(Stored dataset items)
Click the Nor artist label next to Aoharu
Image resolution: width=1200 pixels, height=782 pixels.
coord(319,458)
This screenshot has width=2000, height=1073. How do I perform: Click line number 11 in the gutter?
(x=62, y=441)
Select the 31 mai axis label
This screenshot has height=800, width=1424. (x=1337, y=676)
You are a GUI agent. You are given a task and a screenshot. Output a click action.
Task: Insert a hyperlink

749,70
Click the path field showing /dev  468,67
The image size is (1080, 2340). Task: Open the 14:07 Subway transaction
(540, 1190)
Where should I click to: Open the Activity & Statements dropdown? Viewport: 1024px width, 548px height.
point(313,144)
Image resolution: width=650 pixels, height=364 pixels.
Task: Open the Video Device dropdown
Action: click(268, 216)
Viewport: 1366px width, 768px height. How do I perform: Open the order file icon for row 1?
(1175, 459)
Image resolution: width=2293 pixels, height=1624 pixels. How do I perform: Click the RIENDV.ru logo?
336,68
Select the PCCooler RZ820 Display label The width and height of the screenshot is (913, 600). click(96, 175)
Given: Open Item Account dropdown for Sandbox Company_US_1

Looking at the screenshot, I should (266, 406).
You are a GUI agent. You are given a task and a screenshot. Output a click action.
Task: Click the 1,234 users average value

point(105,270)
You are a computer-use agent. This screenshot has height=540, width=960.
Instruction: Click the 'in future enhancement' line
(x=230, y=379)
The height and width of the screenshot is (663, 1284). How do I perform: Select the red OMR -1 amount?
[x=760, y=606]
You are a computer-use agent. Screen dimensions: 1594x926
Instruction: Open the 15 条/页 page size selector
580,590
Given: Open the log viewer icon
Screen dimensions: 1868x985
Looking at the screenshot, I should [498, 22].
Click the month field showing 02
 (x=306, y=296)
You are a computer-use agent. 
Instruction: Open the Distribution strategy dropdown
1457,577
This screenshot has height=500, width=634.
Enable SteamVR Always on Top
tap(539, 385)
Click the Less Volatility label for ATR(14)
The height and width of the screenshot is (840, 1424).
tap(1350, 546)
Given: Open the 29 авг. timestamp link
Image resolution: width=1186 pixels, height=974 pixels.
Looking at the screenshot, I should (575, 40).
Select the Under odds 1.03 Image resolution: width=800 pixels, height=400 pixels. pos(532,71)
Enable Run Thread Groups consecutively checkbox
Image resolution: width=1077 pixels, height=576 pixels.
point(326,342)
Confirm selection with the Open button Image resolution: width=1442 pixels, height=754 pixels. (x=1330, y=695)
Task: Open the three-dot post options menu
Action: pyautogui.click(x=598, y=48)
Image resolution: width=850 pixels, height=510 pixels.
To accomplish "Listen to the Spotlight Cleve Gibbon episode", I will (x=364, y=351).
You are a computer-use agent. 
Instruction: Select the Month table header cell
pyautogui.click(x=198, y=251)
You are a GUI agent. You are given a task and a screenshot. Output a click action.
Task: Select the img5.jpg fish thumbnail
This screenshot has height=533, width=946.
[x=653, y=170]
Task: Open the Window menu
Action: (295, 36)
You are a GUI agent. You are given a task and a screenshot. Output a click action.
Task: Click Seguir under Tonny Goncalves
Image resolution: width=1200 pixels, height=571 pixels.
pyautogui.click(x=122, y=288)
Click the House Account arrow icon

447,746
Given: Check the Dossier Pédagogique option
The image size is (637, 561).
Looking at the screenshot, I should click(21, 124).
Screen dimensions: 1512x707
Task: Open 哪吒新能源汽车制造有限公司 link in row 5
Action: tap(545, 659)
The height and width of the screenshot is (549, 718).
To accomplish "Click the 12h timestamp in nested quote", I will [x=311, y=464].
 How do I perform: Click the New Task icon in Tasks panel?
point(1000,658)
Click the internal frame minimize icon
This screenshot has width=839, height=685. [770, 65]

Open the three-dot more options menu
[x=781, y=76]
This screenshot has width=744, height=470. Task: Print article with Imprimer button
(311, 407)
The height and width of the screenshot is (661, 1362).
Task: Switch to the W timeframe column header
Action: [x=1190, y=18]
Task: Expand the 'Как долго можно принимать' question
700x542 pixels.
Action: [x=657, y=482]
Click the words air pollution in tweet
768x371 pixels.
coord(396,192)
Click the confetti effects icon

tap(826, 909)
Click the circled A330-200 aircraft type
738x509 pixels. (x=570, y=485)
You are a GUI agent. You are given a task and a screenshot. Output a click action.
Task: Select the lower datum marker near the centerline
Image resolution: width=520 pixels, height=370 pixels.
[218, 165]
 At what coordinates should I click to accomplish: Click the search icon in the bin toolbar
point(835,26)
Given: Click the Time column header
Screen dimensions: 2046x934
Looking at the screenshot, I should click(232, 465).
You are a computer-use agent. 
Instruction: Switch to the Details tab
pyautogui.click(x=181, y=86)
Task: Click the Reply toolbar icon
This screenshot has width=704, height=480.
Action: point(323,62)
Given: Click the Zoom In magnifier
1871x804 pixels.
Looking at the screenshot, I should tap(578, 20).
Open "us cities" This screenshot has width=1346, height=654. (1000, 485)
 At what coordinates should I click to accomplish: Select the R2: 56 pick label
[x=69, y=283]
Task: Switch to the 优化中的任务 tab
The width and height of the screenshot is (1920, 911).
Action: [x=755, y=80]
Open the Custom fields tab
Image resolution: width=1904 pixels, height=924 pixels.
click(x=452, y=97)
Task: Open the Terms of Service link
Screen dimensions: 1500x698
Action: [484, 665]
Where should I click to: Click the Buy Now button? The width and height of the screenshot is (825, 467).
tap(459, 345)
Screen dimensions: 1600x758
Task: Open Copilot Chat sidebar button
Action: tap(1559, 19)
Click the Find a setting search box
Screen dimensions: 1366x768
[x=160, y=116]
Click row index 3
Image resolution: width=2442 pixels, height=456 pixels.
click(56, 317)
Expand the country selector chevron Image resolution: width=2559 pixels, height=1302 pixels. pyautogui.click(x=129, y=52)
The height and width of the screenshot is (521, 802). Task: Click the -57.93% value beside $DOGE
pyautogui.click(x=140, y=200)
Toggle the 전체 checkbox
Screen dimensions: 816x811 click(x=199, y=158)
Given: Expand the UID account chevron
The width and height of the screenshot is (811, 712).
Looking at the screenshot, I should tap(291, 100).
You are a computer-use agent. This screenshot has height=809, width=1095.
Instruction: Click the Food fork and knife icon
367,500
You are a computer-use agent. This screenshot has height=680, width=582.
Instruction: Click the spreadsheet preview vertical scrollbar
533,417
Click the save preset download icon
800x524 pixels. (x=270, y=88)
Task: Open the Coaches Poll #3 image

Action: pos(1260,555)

WHAT THE TASK REQUIRES:
Wherever the string "timestamp" appears in the data above, report the whole line.

TASK RESULT:
Given: Open the 29 авг. timestamp link
To accomplish "Click the 12h timestamp in nested quote", I will [x=311, y=464].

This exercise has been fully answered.